Talvez o motorsport, pela frieza dos homens e máquinas que rasgam pistas mundo afora, não nos permita olhares tão profundos como estes. Só que a poesia, a beleza das coincidências quase paranormais em pista ou fora dela, é um elemento que integra uma história contada entre tragédias e glórias, vivos e mortos, no eterno drama alucinante de uma corrida entre os motores do dia, arrancando e, quem sabe, nos trazendo alguma alegria ou contemplação emotiva.
Há algumas noites, nosso representante de assuntos japoneses, glorioso Nick Nagano, nos trouxe uma passagem na última reunião da diretoria que paralisou mentes de todos, nossas e da audiência. Desde então, o pensamento constante do normal frio quebrado pelas lágrimas da aventura correu a mente. Tudo pela sentimental coincidencia que reuniu um jovem bota promissor a lenda, um velho lobo das pistas tão defenestrado pelos risos alheios, as curvas francesas mais famosas do motorsport e um bólido cujo adorno de cerejeiras de outros tempos tem a dose poética e épica de tempos como este que conto em linhas.
Façamos um corte imaginativo, até porque as crônicas deste escriba não tem intenção de seguir linhas tracejadas da história ipsis litteris.
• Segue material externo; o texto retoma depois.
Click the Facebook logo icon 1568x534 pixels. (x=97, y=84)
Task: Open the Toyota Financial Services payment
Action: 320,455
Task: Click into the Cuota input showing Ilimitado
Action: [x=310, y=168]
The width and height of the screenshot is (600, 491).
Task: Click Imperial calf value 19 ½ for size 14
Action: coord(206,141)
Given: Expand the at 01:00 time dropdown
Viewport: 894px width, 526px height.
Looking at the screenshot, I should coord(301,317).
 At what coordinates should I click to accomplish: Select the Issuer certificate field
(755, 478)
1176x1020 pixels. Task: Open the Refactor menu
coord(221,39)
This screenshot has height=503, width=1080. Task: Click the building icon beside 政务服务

Imagine o box movimentado da apoteótica Le Mans, em 12 de junho de 1999. Um dia de razoável sol no céu, cabeças pensantes nervosas, pressão, gritos alucinantes nas arquibancadas, o furor no ar a espera das ditas máquinas daquele ano que continuariam escrevendo a gloriosa memória de La Sarthe uma vez mais.
Em um canto de um box nipônico, cercado pelos bólidos vermelho-sangue prontos e afinados para a guerra, um piloto está terminando de paramentar-se para a grande contenda. Sapatilhas, o aperto final nos velcros do macacão, o capacete companheiro de presepadas e suores da vida corrida de um corredor que, há algum tempo, largada a crueldade da categoria-maior para escalar montanhas e, ainda que possível, acelerar alguns torpedos flamejantes mundo afora.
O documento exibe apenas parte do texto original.